Dopo un anno di lutto, una madre fa un delicato sforzo per riportare in vita sua figlia. Ma un pomeriggio doloroso prima del ballo di fine anno rivela che il silenzio di sua figlia era molto più di un semplice dolore.

Dopo la morte di Mason, tutta la casa sembrava aver dimenticato come respirare. Un anno di silenzio si era insinuato nei muri, nelle tazze di caffè sporche e nella porta chiusa in fondo al corridoio, dove mia figlia ora esisteva come un fantasma nella sua stanza.

Quasi tutte le mattine, stavo in piedi fuori da quella porta, con il palmo della mano premuto contro il legno, in ascolto di qualsiasi segno del suo respiro.

Hazel aveva diciassette anni. Una volta, ballò in cucina mentre preparavo i pancake.

Mason la chiamava Nocciola e le rubava lo sciroppo. Annunciava, a voce abbastanza alta da farsi sentire da tutti, che se nessun ragazzo fosse stato abbastanza furbo da invitarla al ballo, si sarebbe messo uno smoking e l'avrebbe portata lui stesso.

Non ha mai avuto quell'occasione. Un camion sulla Route 9, una strada scivolosa, di martedì.

Dopo il funerale, Hazel smise di mangiare. Poi iniziò a mangiare troppo. Poi smise di uscire di casa.

Eli era l'unica persona che permetteva di starle vicino. Il ragazzo tranquillo che abitava a due case di distanza, il suo migliore amico fin dalla prima media, veniva a trovarla dopo scuola con i compiti sottobraccio.

Non la chiamava mai a voce troppo alta. Non la pressava mai perché parlasse.

Alcuni pomeriggi li trovavo seduti in silenzio sulla veranda, Hazel con la testa appoggiata alla ringhiera mentre Eli disegnava su un quaderno.

"Signora Mave", disse un pomeriggio, guardandomi. Mi chiamava così da quando aveva dodici anni, da quando aveva deciso che il mio nome di battesimo era troppo confidenziale e qualsiasi appellativo formale troppo distante. "Oggi ha mangiato mezzo panino."

"Grazie, Eli."

"Per cosa?"

"Per essere stato con lei."

Scrollò le spalle come se non significasse nulla. Per lui, forse, non significava nulla.

Una volta, trovai i suoi vecchi diari del primo anno di liceo nascosti dietro una fila di libri tascabili. Nomi di ragazze. Nomi di ragazzi. Frasi crudeli scritte con la sua calligrafia arrotondata, il genere di parole che si scrivono solo perché non si riescono a pronunciare ad alta voce.

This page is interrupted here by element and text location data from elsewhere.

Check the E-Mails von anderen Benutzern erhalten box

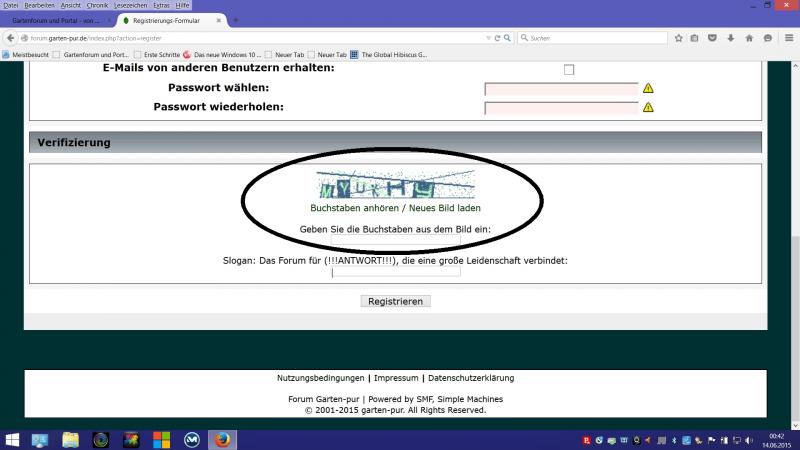569,69
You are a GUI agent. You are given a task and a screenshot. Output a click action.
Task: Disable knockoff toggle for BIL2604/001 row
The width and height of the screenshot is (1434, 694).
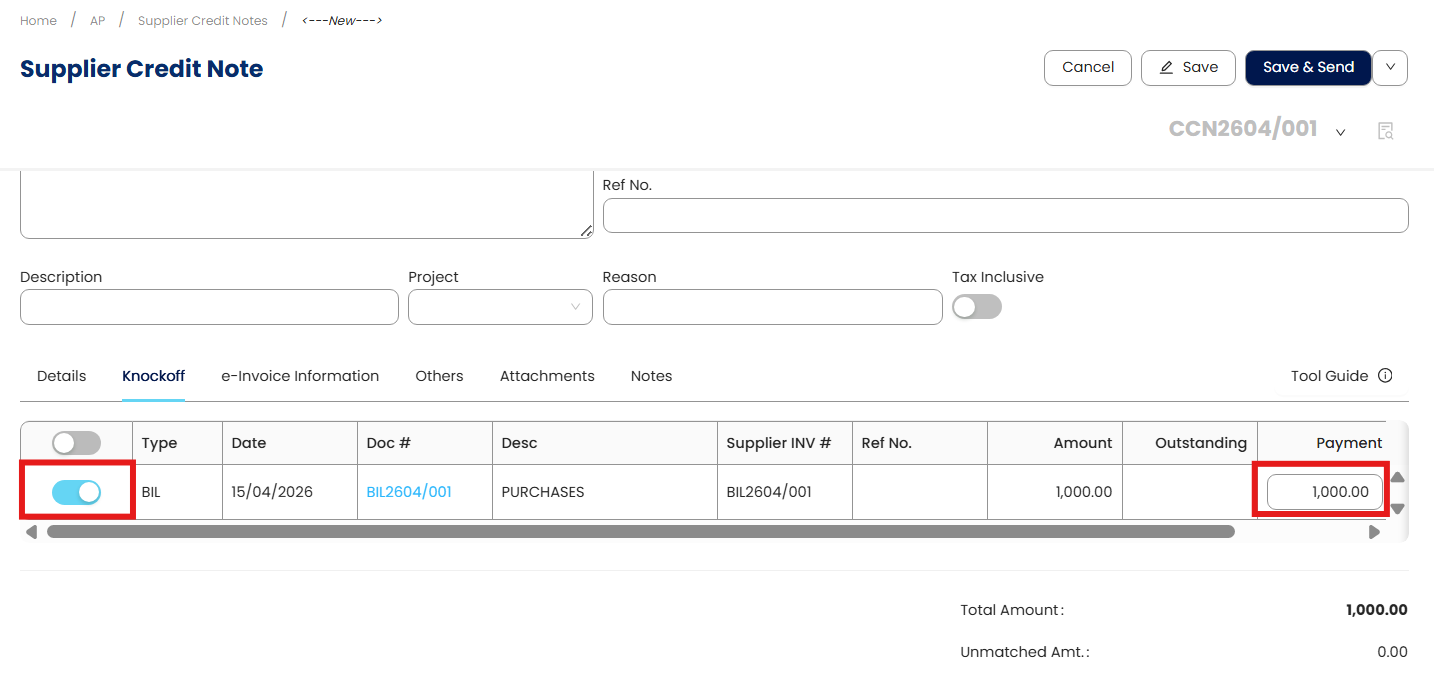[x=76, y=492]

Rimisi il diario al suo posto.

Quella primavera, iniziarono ad arrivare inviti al ballo di fine anno nelle cassette postali di altre ragazze. Vidi le foto che le loro madri pubblicavano online: figlie in abiti chiari con in mano dei fiori.

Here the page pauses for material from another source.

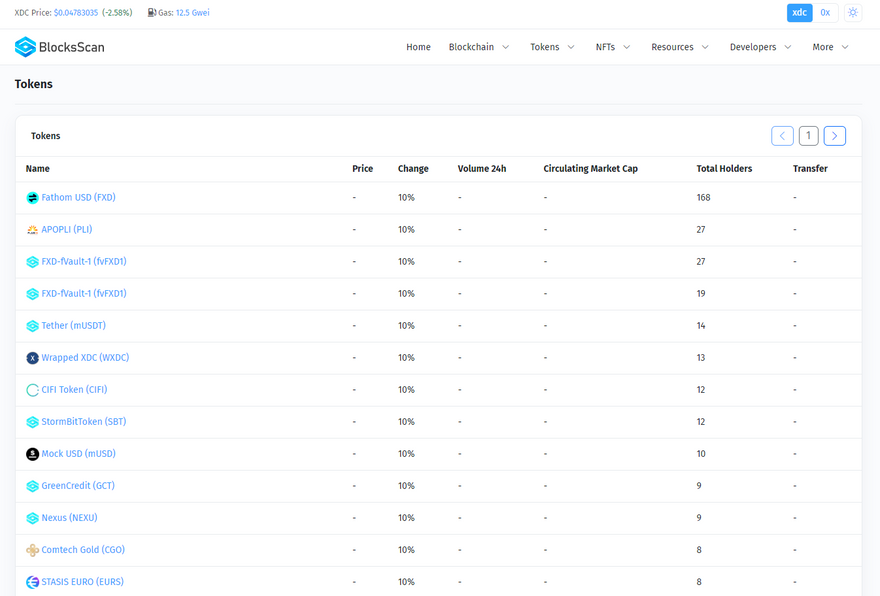Click the APOPLI token icon
The height and width of the screenshot is (596, 880).
click(32, 230)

Bussai alla porta di Hazel.

"Tesoro, il ballo è tra tre settimane."

"Non ci vado, mamma."

"Mason voleva che venissi."

Rimase in silenzio per un lungo periodo. Poi il letto scricchiolò, dei passi attraversarono la stanza e la porta si aprì di uno spiraglio.

"Mason voleva un sacco di cose."

"Voleva vederti con un vestito, mentre balli e ridi", dissi. "Me l'ha detto lui."

"Mamma."

"Provane uno. Un solo vestito. Se non ti piace, ce ne andiamo e non ne parliamo più. Affare fatto?"

Mi guardò attraverso quella stretta fessura nella porta e vidi qualcosa agitarsi nei suoi occhi, qualcosa che non vedevo da mesi. Non proprio speranza. Forse curiosità. Un piccolo permesso.

"Un vestito", disse.

Il sabato successivo, guidai fino al centro commerciale, stringendo il volante con entrambe le mani, con un nodo pericoloso nel petto. Speranza. Dopo un anno di vuoto, osavo provarla di nuovo.

Avrei dovuto saperlo.

Le prime tre boutique usarono un linguaggio più delicato. "Disponibilità limitata." "Solo taglie campione." "Potremmo ordinare qualcosa di speciale, ma non in tempo." Ma il significato era ovvio: pensavano che fossi troppo grossa per i loro vestiti.